The end of cursioity


Don’t worry, Mars Curiosity the rover is alive and well and on the verge of beginning the mission it was so ably designed to do! There’s every reason to expect Curiosity will perform brilliantly, and that’s good, because there’s nothing much slated for Mars after it. When Curiosity finally seizes up, likely frozen in place, starved for power and heat and mobility while examining an undisclosed ancient, dusty lakebed, and the mini sat network above stops talking to its creators, it is an end of sorts to our curiosity, until we do something about it:

HouChron— If you don’t feel like squinting, the budget for planetary science declines from $1.5 billion this year to $1.2 billion in FY 2013, and down to $1.1 billion in FY 2014 and 2015. The effects of these cuts on planetary science — if they make it through Congress, which they probably won’t — would be significant.In planetary science NASA has three classes of robotic exploration programs, Discovery (the cheapest), New Frontiers and Flagship (most expensive). All do great science, but the Flagship missions are by far the splashiest. Flagship missions include the Voyager probes, Cassini spacecraft and the Curiosity rover.

Under the President’s budget, instead of being flown every two years, Discovery class missions would only be flown every 60 months, and instead of being flown every 60 months, New Frontiers missions would be flown every 72 months.

There’s a bit of a partisan take to this article, the author points out planetary science fared better under George Bush than it has under Barack Obama, and that’s true, it did and it does.

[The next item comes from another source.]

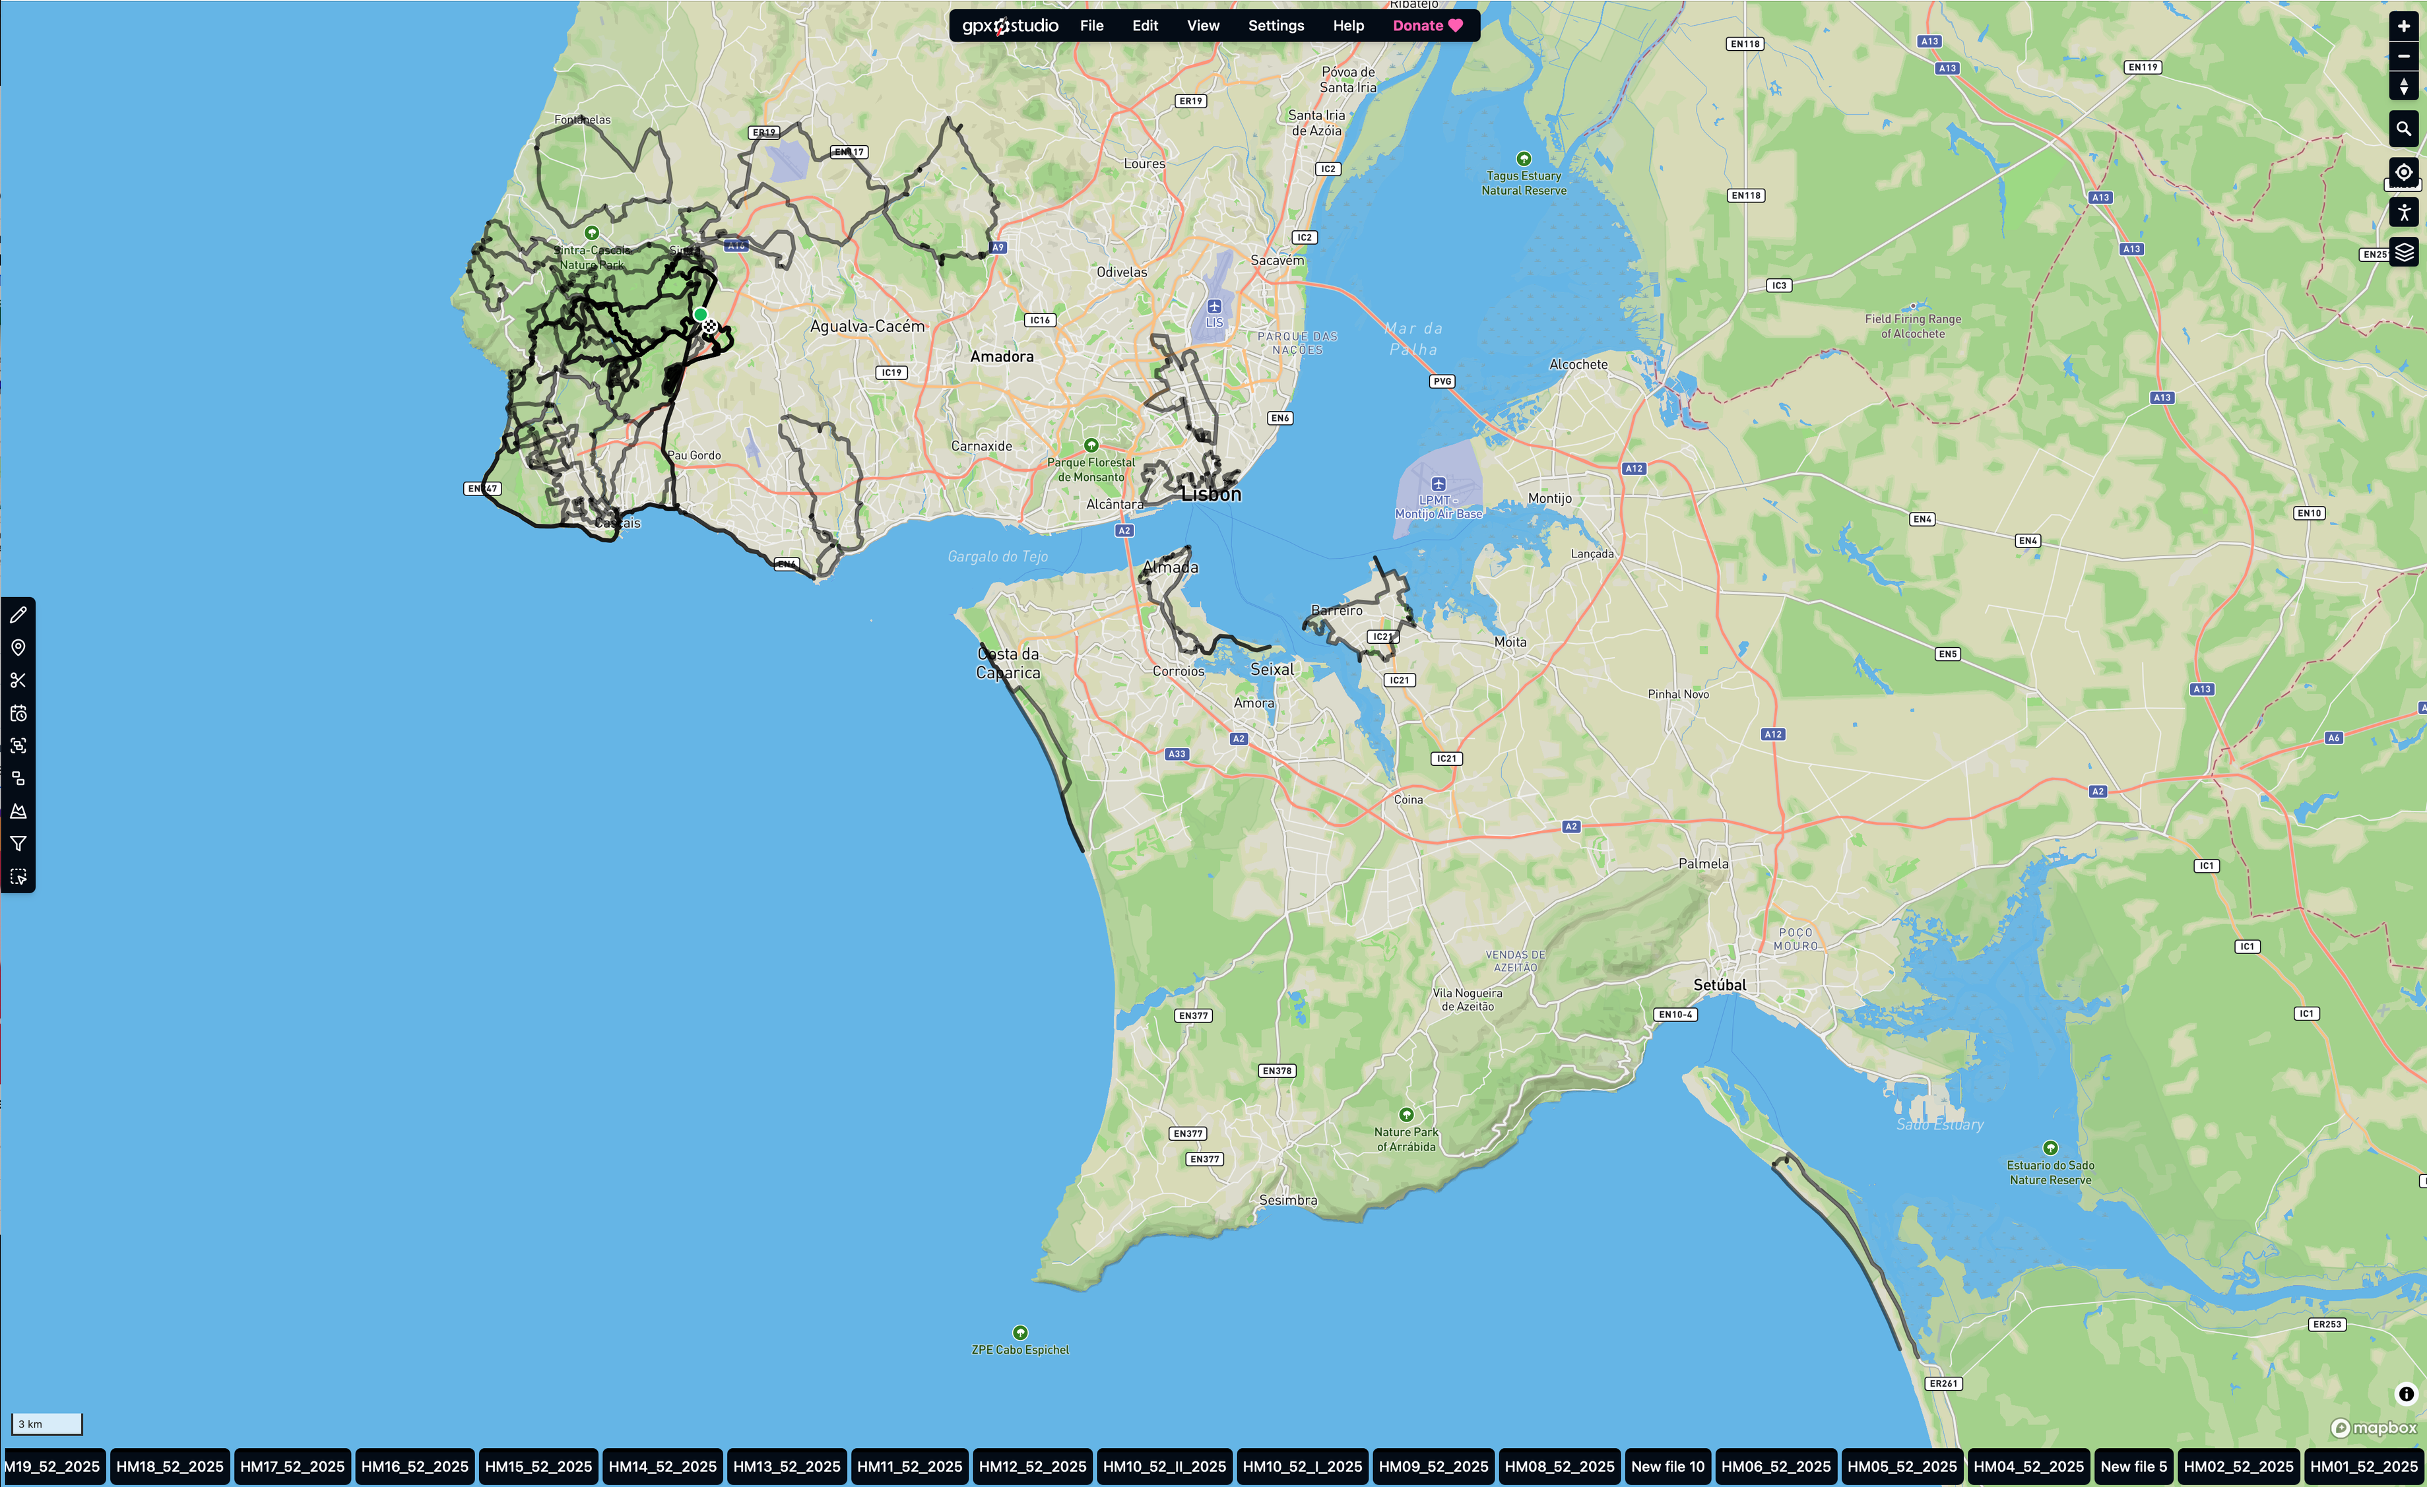2427x1487 pixels.
Task: Toggle geolocate my position button
Action: [2403, 171]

The idea that Bush inherited a budget surplus and the government programs conceived under it, or that his Presidency was never held back by concerns over deficit spending, is also a legit point. As is the rejoinder that Bush did not have a rabid gang of deficit obsessed politicians, and their lap-dog scientific know-nothings,barking at displays showing humans living with dinos and dog whistling over pics of the commie POTUS with a bone through his nose, all bankrolled by the two wealthiest evil brothers on earth, all screaming about debt and deficits and obstructing any spending possible.

If the author is trying to pitch a vague implication, that this modern-day Republican Party is somehow a better friend of science or taxpayer-funded agencies that pursue science, that’s a little too much to take seriously. But the broader point, that we as a nation literally do not value space exploration and that shortcoming is now scheduled to come home to roost starting now, is both disappointing and valid.

Comments

  1. StevoR says

    Now I’m the very last person who can ever point at typos because I cannot seem to stop making ’em myself but Curs~itoity?

    Reading that makes me curse a bit myself.